====== DATA FOR THIS EXERCISE

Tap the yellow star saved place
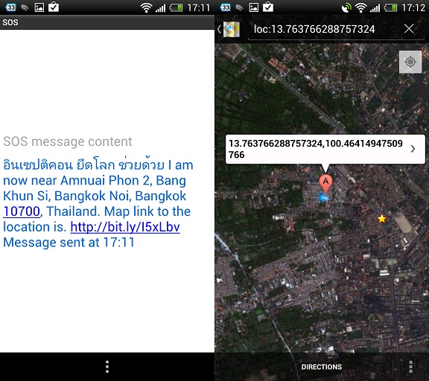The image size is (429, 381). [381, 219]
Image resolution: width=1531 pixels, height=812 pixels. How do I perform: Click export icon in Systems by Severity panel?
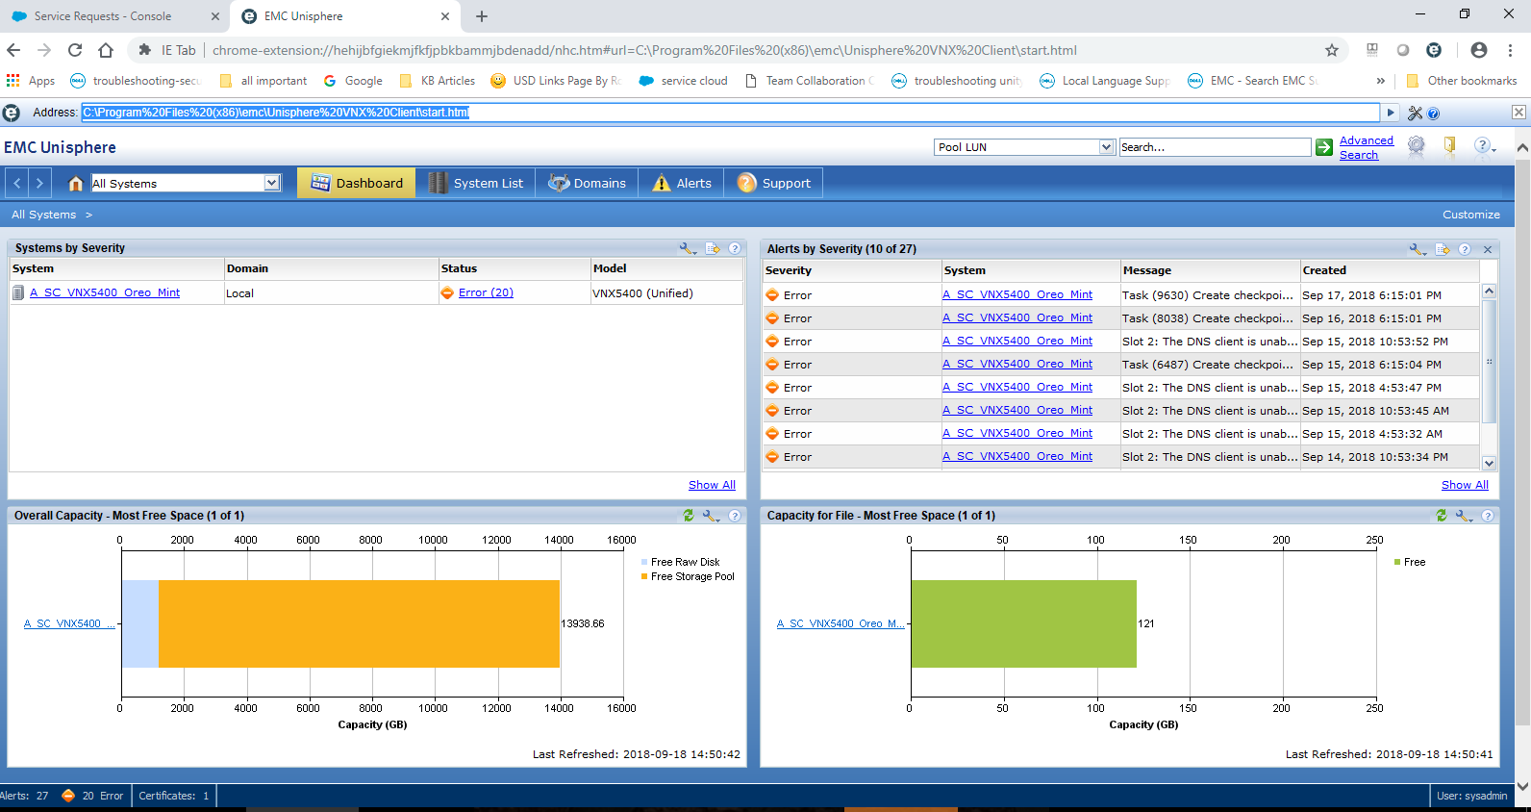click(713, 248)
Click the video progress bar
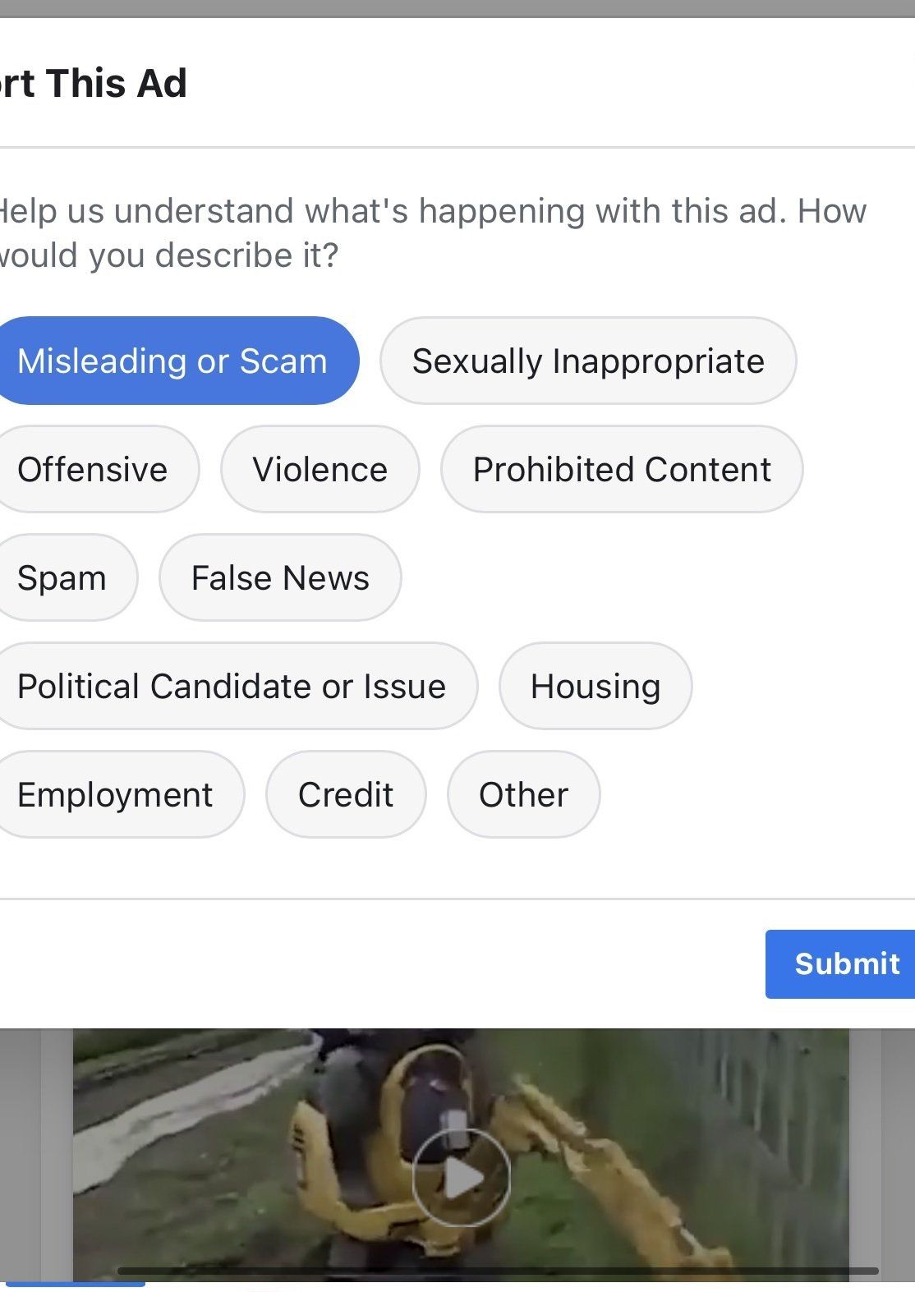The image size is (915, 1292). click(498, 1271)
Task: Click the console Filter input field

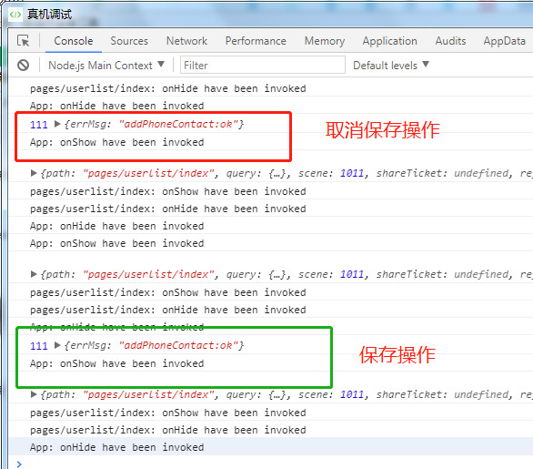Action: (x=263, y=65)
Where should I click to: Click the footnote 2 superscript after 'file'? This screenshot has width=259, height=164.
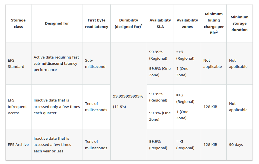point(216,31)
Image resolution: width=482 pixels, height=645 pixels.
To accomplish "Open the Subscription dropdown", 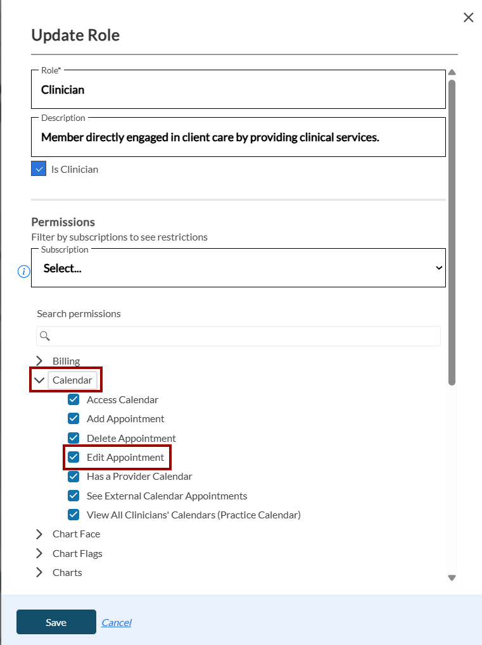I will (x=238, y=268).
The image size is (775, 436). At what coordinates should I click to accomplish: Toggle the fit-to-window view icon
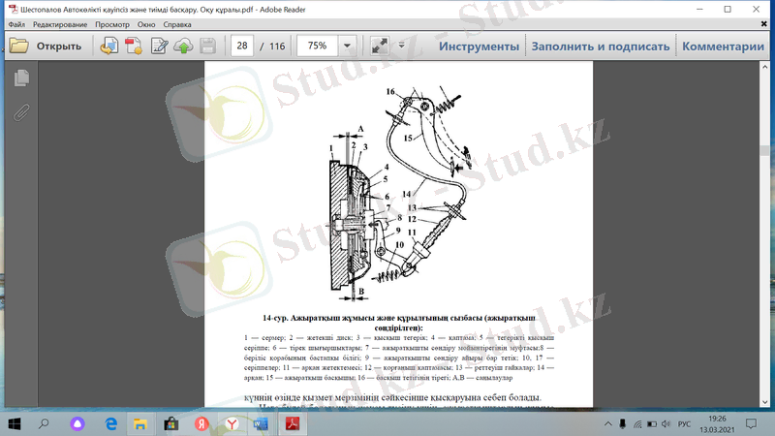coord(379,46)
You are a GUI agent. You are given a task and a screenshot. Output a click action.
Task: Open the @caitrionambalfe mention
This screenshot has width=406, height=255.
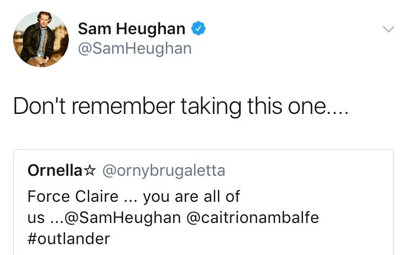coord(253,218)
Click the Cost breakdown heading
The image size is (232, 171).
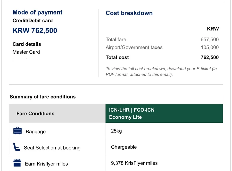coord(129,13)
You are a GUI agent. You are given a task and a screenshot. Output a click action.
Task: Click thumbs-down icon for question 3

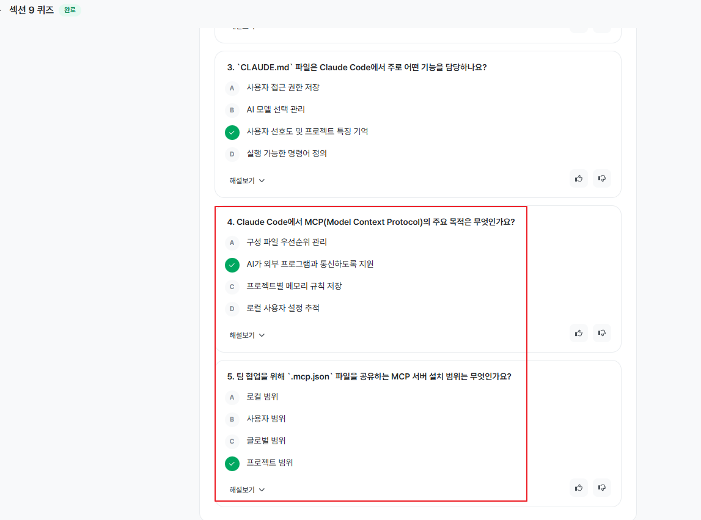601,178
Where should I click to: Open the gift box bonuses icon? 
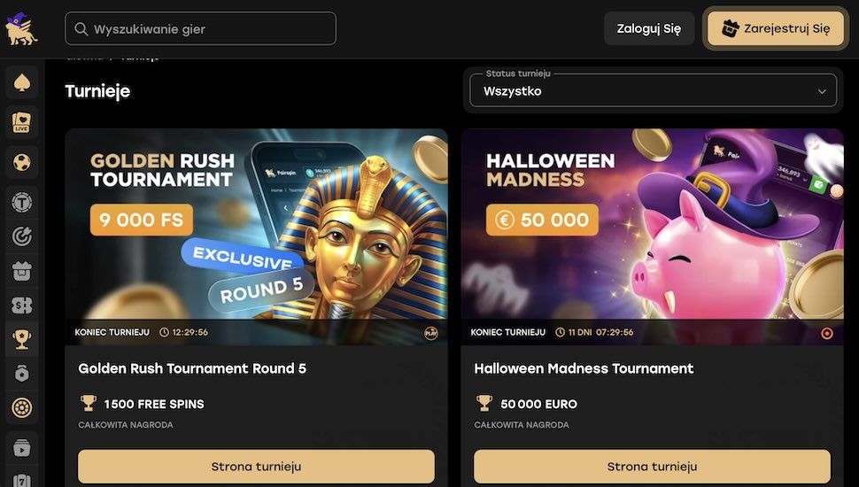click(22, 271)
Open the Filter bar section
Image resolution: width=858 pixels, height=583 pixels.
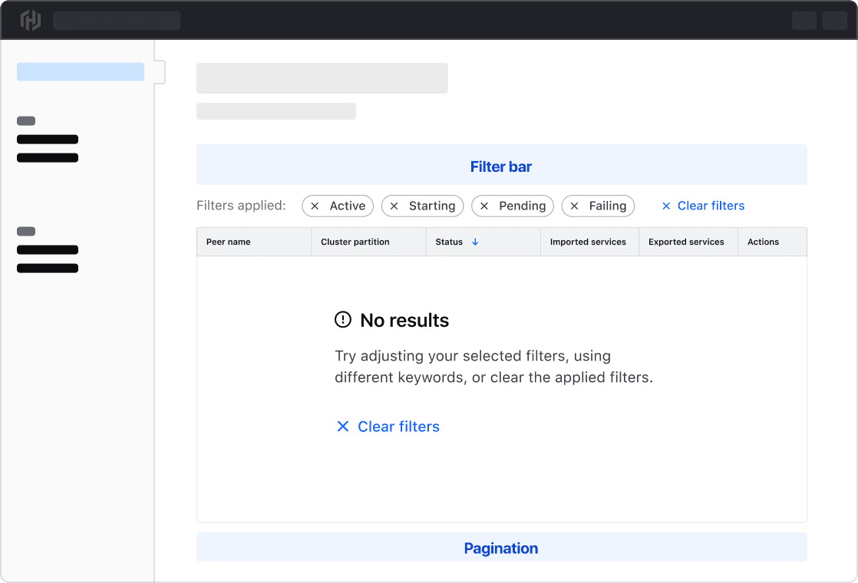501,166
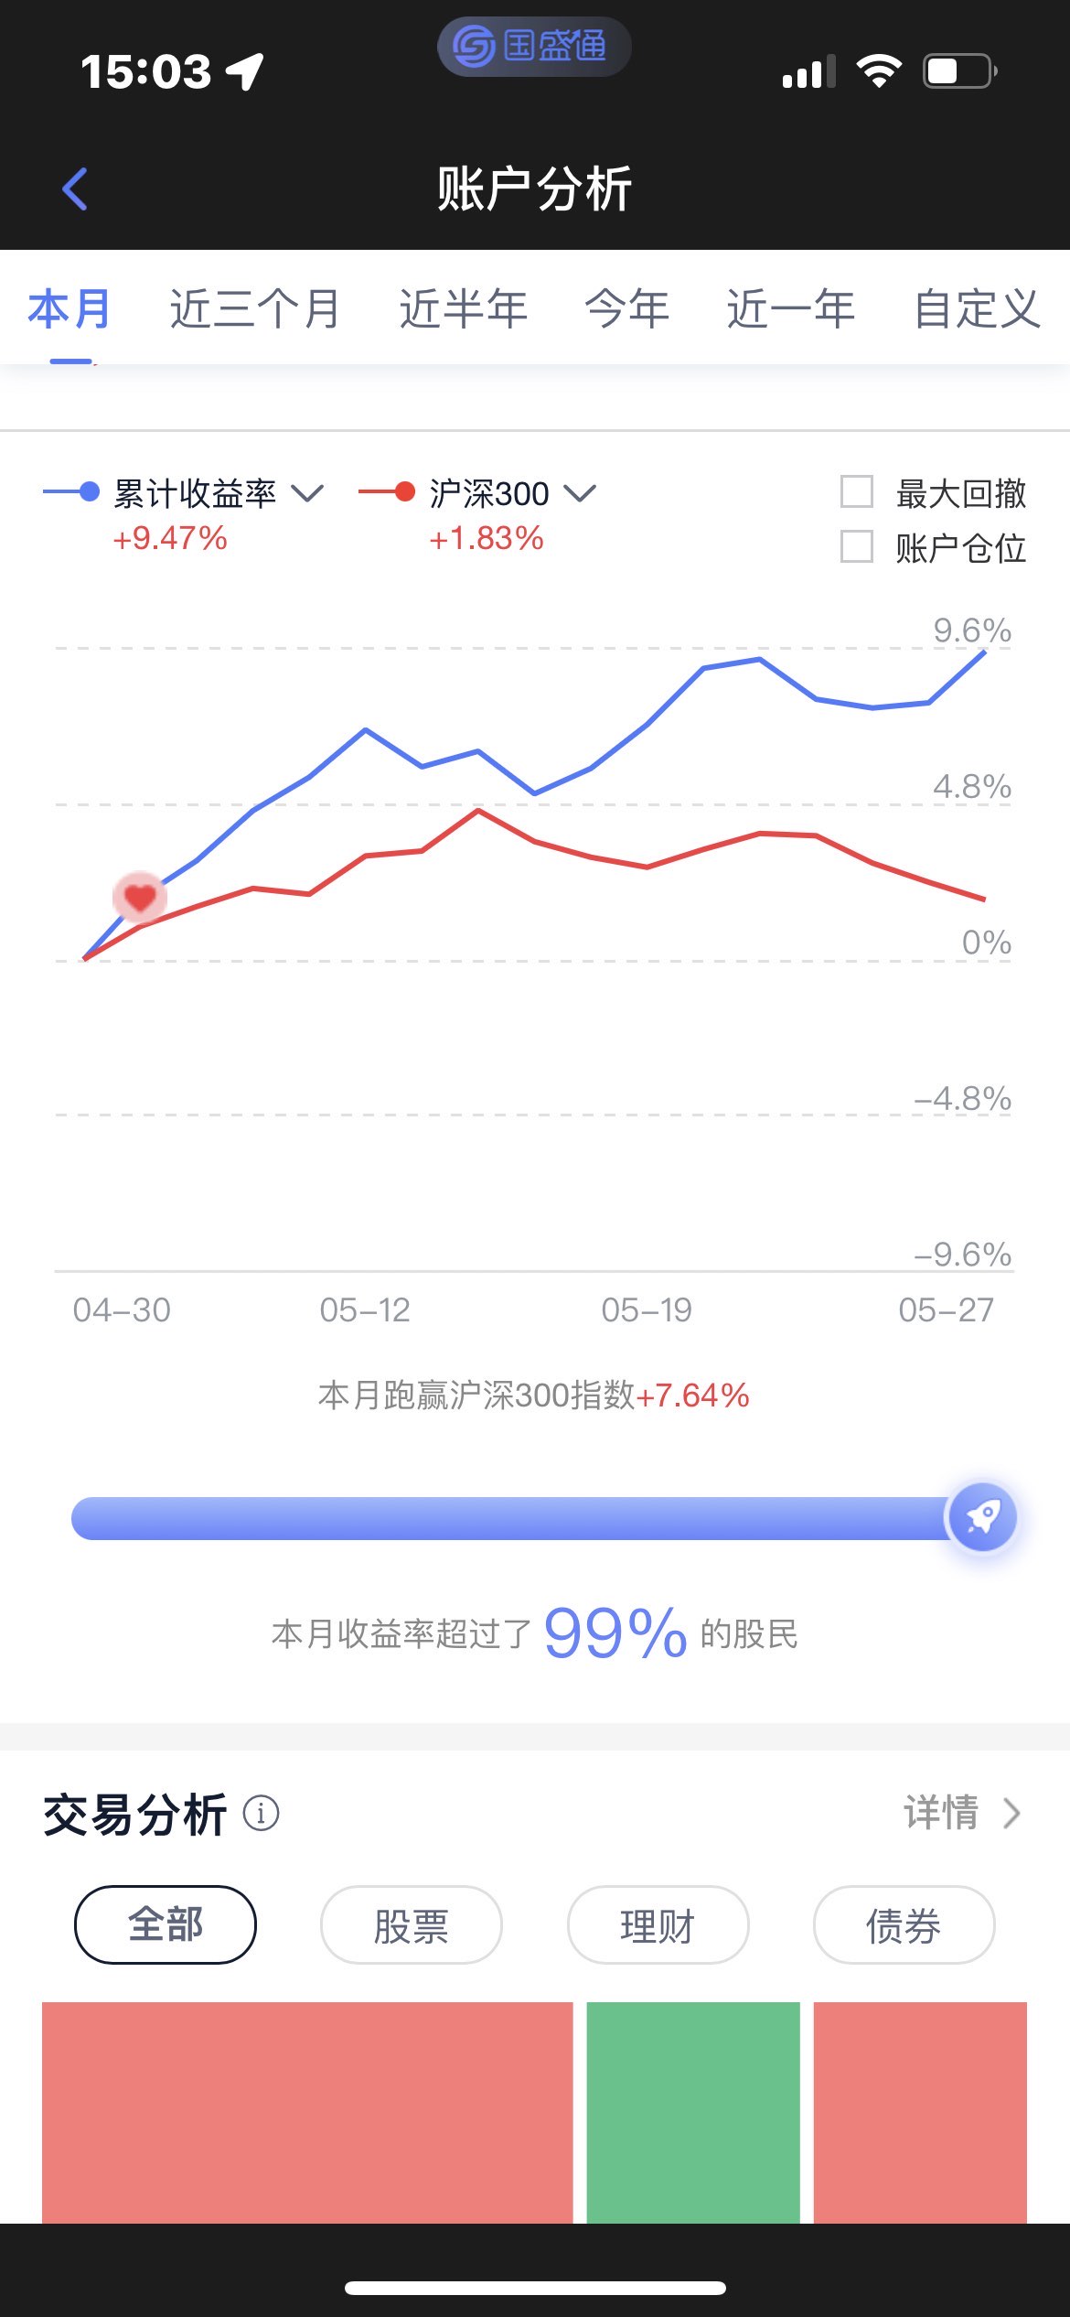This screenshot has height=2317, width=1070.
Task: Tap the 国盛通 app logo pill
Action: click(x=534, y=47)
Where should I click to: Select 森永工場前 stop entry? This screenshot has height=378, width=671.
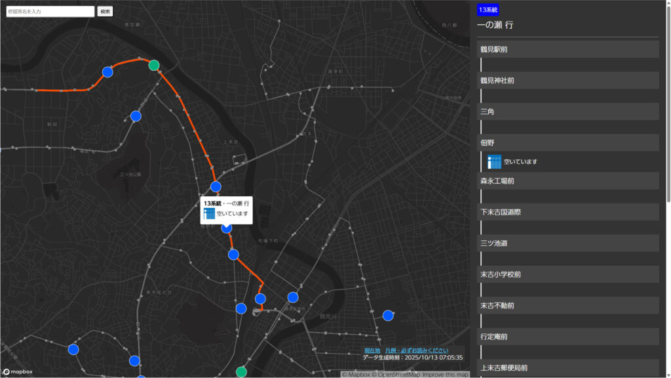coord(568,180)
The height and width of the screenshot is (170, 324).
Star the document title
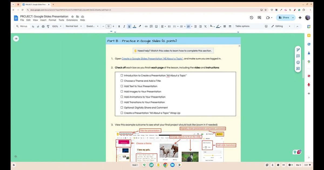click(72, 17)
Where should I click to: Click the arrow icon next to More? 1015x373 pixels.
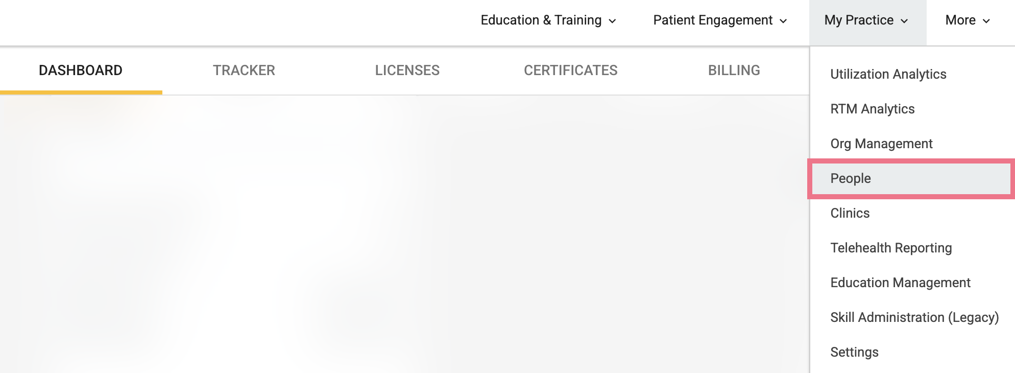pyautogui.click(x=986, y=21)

============

**PROBLEM TO SOLVE:**
Copy out everything in the records from the line containing "Task: Click the console Filter input field" down to the line containing "point(216,31)", keeping both of those lines. Leave the pictures out.

**ANSWER FOR THE TASK:**
Task: Click the console Filter input field

Action: (x=263, y=65)
Where should I click to: Click the footnote 2 superscript after 'file'? This screenshot has width=259, height=164.
point(216,31)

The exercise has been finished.